WANTED
URIBE VÉLEZ
MURDER
CRIMES AGAINST HUMANITY, CORRUPTION, HUMAN RIGHTS VIOLATIONS
PICKETS: 4pm-7pm Saturday 21 May 27 Sussex Place, Regent’s Park, NW1 Nearest tube: Baker Street PLEASE WEAR WHITE!! 5pm-8pm Monday 23 May LSE Campus, Houghton Street, WC2 Nearest tubes: Covent Garden, Holborn, Temple
URIBE: INVESTORS FRIEND, PEOPLES NIGHTMARE!
With the smugness of a petty tyrant, Uribe self-congratulates his eight years in government, claiming his success was based on three pillars – ‘security’, ‘social cohesion’ and ‘investor trust’. Let us see …
‘Security’ ? State terror and crimes against humanity; corruption
The grave at La Macarena was discovered accidentally by local school children detecting a sour taste in the local stream. The army said that the bodies are of guerrillas killed in combat, but this is the normal cover story for their massacres; known as ‘false positives’ where they dress up the cadavers of civilians in combat fatigues. There were over three thousand extra-judicial killings by the official state ‘security forces’ known of under Uribe – clearly an executive strategy. Uribe frequently stigmatised his critics, laying them open to assassination, as happened many times. Heads of the DAS secret police reporting to Uribe were caught mounting extensive phone tapping of journalists, politicians, high court judges and supplying lists of trade unionists to be assassinated. The Colombian political system was even more corrupted by Uribe with one third of all congress seats occupied by paramilitary front men. Uribe’s family and close associates have been involved in a series of scandals which in a functioning democracy would have obliged his resignation. Uribe leaves a sour taste indeed.
‘Social cohesion’ ? Displacement and poverty; yet more violence
Uribe’s regime has polarised the gap between official and real Colombia, the rich and poor, especially through the forced displacement of poor farmers, indigenous and Afro-colombians from rural areas. Two and a quarter million Colombians were displaced in the eight years of Uribe’s rule, almost all now destitute. Official agencies only recognise a third of these people who are left utterly abandoned by the state, except when the riot police descend at night to evict them again, from their cardboard shacks on the fringes of the big cities, where the displaced and working class youth are targeted for assassination.

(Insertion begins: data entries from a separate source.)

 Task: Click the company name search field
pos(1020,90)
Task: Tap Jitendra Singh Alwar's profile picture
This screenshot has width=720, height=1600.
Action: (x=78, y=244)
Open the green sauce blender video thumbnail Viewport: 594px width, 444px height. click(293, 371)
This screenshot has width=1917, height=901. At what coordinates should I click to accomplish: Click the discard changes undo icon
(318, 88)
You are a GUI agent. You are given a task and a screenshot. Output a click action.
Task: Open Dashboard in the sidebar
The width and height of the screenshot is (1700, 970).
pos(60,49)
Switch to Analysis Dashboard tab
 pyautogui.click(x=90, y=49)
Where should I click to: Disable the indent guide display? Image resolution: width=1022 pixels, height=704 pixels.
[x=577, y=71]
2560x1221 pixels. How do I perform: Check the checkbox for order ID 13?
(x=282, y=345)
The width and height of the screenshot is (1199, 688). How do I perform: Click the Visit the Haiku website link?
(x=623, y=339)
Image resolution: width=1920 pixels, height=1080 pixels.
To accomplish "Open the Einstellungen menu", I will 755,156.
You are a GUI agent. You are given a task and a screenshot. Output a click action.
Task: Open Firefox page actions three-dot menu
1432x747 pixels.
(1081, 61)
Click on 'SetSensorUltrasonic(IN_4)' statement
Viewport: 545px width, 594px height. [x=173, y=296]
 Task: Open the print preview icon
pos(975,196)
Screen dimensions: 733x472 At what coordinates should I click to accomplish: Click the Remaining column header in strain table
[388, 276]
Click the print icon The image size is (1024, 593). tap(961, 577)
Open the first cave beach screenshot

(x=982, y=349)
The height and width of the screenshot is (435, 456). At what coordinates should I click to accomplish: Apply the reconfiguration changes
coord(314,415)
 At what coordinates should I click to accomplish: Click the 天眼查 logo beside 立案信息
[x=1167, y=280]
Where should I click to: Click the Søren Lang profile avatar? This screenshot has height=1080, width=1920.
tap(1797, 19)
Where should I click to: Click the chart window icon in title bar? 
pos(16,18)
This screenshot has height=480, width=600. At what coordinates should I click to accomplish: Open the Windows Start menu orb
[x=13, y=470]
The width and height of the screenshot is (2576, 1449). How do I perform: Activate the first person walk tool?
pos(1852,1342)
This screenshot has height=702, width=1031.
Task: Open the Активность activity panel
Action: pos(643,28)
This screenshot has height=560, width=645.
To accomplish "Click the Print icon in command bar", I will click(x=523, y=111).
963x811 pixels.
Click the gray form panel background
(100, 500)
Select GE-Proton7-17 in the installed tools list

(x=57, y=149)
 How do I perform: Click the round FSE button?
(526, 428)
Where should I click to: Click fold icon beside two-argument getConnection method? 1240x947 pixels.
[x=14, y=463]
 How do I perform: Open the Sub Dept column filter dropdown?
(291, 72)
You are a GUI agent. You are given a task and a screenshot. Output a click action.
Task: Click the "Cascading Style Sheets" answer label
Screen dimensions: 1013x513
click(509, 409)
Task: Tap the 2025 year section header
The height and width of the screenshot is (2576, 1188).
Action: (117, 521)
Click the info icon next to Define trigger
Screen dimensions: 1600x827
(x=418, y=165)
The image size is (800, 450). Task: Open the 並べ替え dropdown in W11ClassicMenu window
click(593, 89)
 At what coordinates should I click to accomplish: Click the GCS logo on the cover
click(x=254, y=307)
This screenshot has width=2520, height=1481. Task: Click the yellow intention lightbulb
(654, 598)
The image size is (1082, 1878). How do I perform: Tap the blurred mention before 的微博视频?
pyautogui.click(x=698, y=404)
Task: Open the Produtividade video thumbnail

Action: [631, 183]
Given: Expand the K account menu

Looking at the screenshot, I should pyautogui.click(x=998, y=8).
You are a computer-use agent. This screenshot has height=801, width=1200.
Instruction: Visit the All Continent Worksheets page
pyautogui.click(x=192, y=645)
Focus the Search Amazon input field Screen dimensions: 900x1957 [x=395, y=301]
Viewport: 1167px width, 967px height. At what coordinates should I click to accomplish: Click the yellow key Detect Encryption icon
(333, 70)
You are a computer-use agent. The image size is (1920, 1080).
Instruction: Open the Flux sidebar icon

‘Investor trust’ ? Record profits, corporate complicity
Multinationals have made huge profits, especially in the extractive industries. Coal corporations made $1.7 billion, and oil and gas corporations made $6.1 billion profits in 2008 alone. Under Uribe there was a more than ninefold increase in outgoing profits. His strategy was to encourage a huge land grab – mineral claims rocketed from 1.13 to 8.53 million hectares. Mining on this scale will devastate the environment. The mining zones are overrun by the military, working with paramilitaries. Corporations like BP have benefitted from ‘disappearances’ to deter community and trade union organisation. Big business toasts Uribe, but no amount of public relations gloss can cover up his strategy of state terror and misery for the majority of Colombians. Uribe craves international status to protect him from the inevitable, growing and justified demands for his trial. By offering Uribe a platform, the London Business School and LSE are legitimizing state terror and giving impunity to a criminal. Shame on you.